I pray with my whole self that I am survived by my sons. This is the natural order of things. For anyone reading this who has experienced otherwise, I am praying for you. Women who have suffered a miscarriage or multiple miscarriages, at any stage in pregnancy, I am praying for you. Couples walking through the pain of infertility, I am praying for you. You are all still parents, because you grieve. Love is the deep, deep root of grief.
Mourning grows from unabashed love amidst a battered world. No one wants to grieve. But, if God said, “I can take away your grief, but your ability to love will come with it…” we would hang on to it, wouldn’t we? We would, and we do. God grieves by choice as well, because He loves us and we suffer. Blessed are those who mourn, because to grieve is to love—the greatest of all. I’m sorry and thankful for a truth so beautiful and brutal.
Someone reading this feels the same heartbreaking, happy anticipation of meeting a child they love irrevocably.

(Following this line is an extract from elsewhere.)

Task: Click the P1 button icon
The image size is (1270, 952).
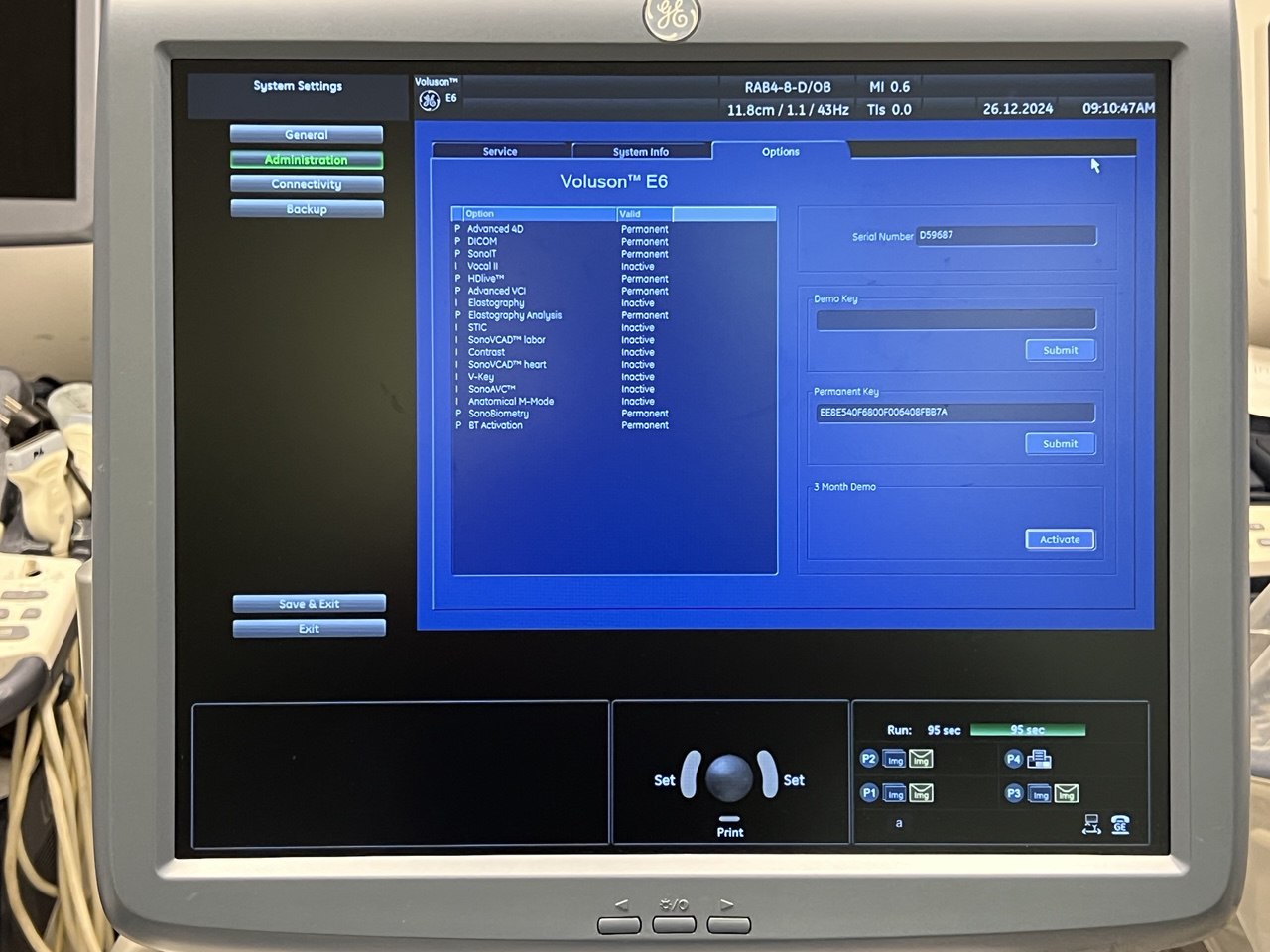Action: click(869, 793)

Meeting a stranger who they know with their entire being. It reminds me of the love I have for Jesus—someone I know without having met. He lived, died, and lived again before me and for me—an innocent who loved me before I was wonderfully, fearfully, imperfectly made so strong and frail.

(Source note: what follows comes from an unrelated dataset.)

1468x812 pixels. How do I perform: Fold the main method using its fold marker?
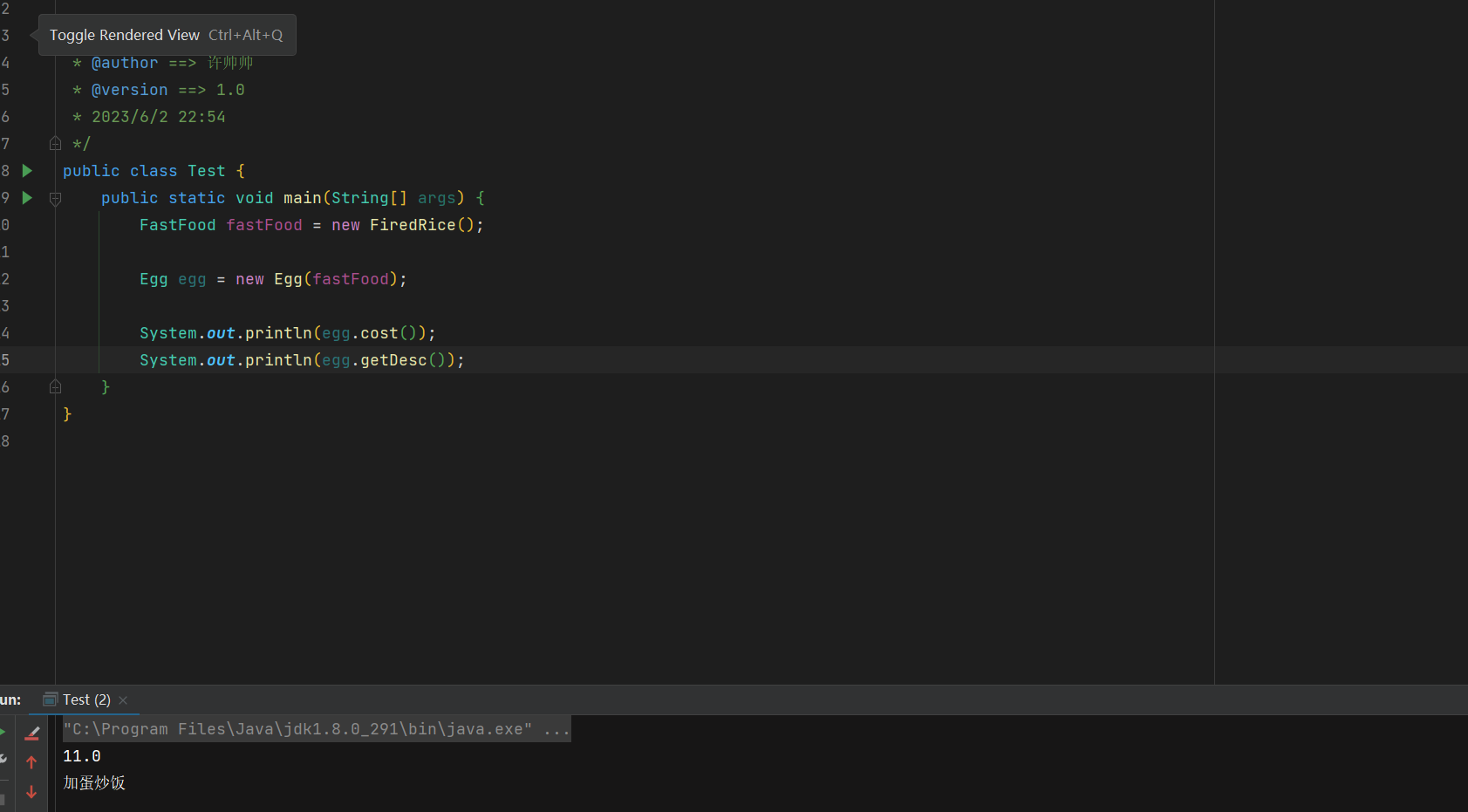55,199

I needed a name to pray with. She deserved at least a name, an acknowledgement of her existence. Her name is April, if you’d like to know. In the spring, we planted a tree in her memory. She would have been born in April, so it seemed fitting. Spring had always been my favorite season—a time of birth and new beginnings. In my anger and grief, this seemed like too cruel an irony at first. I dreaded spring for a season of my life. Now, it feels perfect.
You see, when the skeleton trees grow full with life and the birds come home through the heavens, I think of April’s birth—not the one she didn’t have, but of the one she did. I think of her new beginning, a soul born into heaven, made whole in Christ’s loving embrace. And God willing, when the winter of my earthly life comes, I will wake to spring. She’ll be waiting for me there, and I will once again be born to be a mother.